----- Task inputs -----
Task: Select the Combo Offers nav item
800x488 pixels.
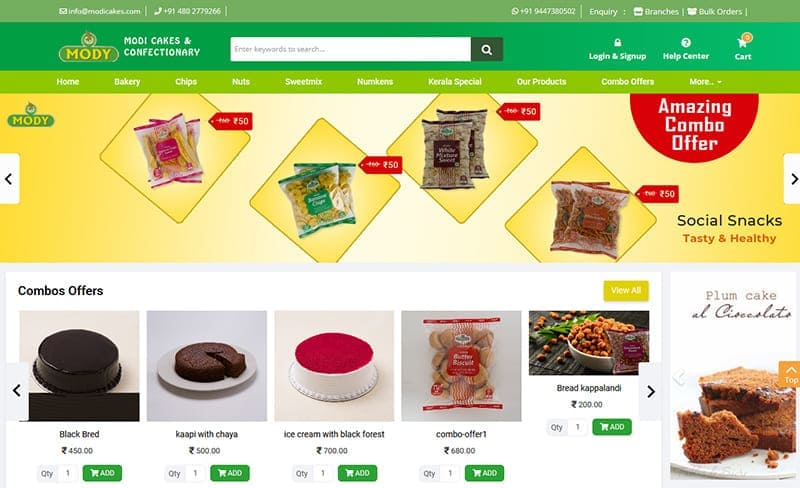Action: tap(628, 82)
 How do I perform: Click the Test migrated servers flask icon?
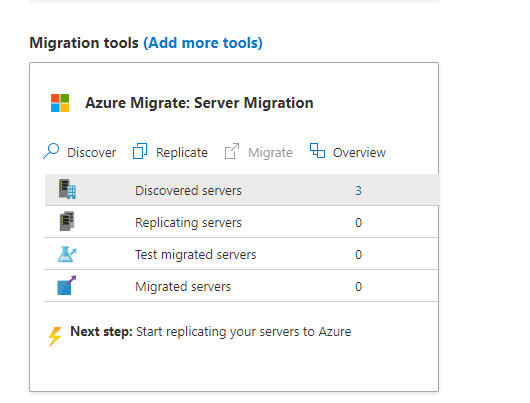click(x=67, y=254)
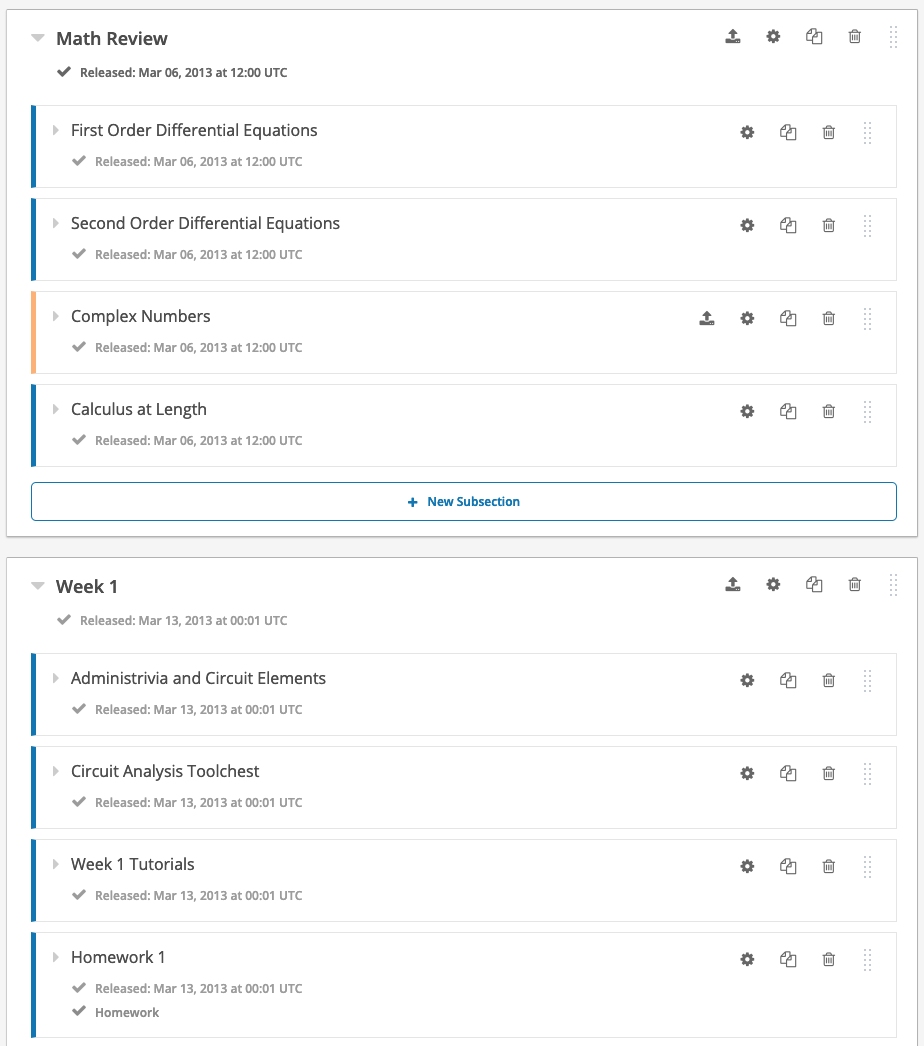The image size is (924, 1046).
Task: Delete the Circuit Analysis Toolchest subsection
Action: (829, 773)
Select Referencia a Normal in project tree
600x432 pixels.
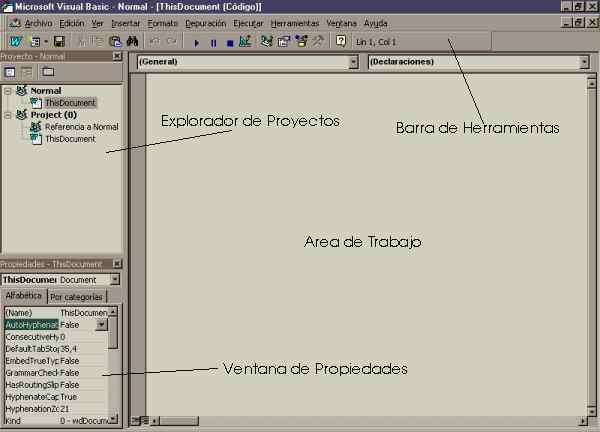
-----
> [Task brief] Using the listing above, copy exactly the lines from the one that contains "How do I perform: Click" through its last line, both included, but not the pictures.

> [Output for this exercise]
 How do I perform: Click the Test migrated servers flask icon?
click(x=67, y=254)
The image size is (924, 1046).
Task: Delete the Circuit Analysis Toolchest subsection
Action: (829, 773)
Select Referencia a Normal in project tree
600x432 pixels.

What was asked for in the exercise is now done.